Inhibition of Oxidative Stress and ALOX12 and NF-κB Pathways Contribute to the Protective Effect of Baicalein on Carbon Tetrachloride-Induced Acute Liver Injury

Abstract

This study investigates the protective effect of baicalein on carbon tetrachloride (CCl₄)-induced acute liver injury and the underlying molecular mechanisms. Mice were orally administrated baicalein at 25 and 100 mg/kg/day for 7 consecutive days or ferrostatin-1 (Fer-1) at 10 mg/kg was i.p. injected in mice at 2 and 24 h prior to CCl₄ injection or the vehicle. Our results showed that baicalein or Fer-1 supplementation significantly attenuated CCl₄ exposure-induced elevations of serum alanine aminotransferase and aspartate aminotransferase, and malondialdehyde levels in the liver tissues and unregulated glutathione levels. Baicalein treatment inhibited the nuclear factor kappa-B (NF-κB) pathway, activated the erythroid 2-related factor 2 (Nrf2)/heme oxygenase 1 (HO-1) pathway in liver tissues, and markedly improved CCl₄-induced apoptosis, inflammation and ferroptosis in liver tissues exposed with CCl₄. In vitro, baicalein treatment improved CCl₄ -induced decreases of cell viabilities and knockdown of Nrf2 and arachidonate 12-lipoxygenase (ALOX12) genes partly abolished the protective effect of baicalein on CCl₄ -induced cytotoxicity in HepG2 cells.
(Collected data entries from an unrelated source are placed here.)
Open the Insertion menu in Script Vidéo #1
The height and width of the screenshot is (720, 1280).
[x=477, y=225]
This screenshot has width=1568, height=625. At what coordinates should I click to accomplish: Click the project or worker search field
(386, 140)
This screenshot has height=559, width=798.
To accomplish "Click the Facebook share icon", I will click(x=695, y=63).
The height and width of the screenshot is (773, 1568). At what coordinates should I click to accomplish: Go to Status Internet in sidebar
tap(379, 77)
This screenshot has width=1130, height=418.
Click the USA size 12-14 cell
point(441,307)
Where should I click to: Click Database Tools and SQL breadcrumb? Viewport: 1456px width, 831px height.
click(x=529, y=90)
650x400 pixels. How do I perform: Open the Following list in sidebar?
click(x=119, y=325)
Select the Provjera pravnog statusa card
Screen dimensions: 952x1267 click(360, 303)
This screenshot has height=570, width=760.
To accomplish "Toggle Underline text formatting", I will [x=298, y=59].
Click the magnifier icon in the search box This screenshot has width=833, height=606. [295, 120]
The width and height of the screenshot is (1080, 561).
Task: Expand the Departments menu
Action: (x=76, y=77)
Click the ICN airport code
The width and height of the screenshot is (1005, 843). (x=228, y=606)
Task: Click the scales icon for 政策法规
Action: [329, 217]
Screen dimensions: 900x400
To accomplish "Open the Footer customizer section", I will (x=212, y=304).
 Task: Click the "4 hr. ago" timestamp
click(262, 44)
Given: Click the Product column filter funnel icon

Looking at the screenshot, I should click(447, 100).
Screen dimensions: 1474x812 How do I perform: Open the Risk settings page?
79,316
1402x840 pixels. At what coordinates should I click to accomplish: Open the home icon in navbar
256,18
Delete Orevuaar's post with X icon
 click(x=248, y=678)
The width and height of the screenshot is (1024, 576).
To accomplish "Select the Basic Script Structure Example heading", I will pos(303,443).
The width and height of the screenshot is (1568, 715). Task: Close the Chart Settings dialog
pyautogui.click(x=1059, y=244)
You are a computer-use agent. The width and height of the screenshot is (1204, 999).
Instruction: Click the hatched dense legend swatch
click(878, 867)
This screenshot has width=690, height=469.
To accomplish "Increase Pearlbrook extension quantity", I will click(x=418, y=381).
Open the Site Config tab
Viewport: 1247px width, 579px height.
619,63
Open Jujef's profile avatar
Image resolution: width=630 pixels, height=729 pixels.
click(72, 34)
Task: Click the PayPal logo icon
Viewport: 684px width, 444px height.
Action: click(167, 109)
In conclusion, our results reveal that baicalein supplementation ameliorates CCl₄-induced acute liver injury in mice by upregulating the antioxidant defense pathways and downregulating oxidative stress, apoptosis, inflammation and ferroptosis, which involved the activation of Nrf2 pathway and the inhibition of ALOX12 and NF-κB pathways.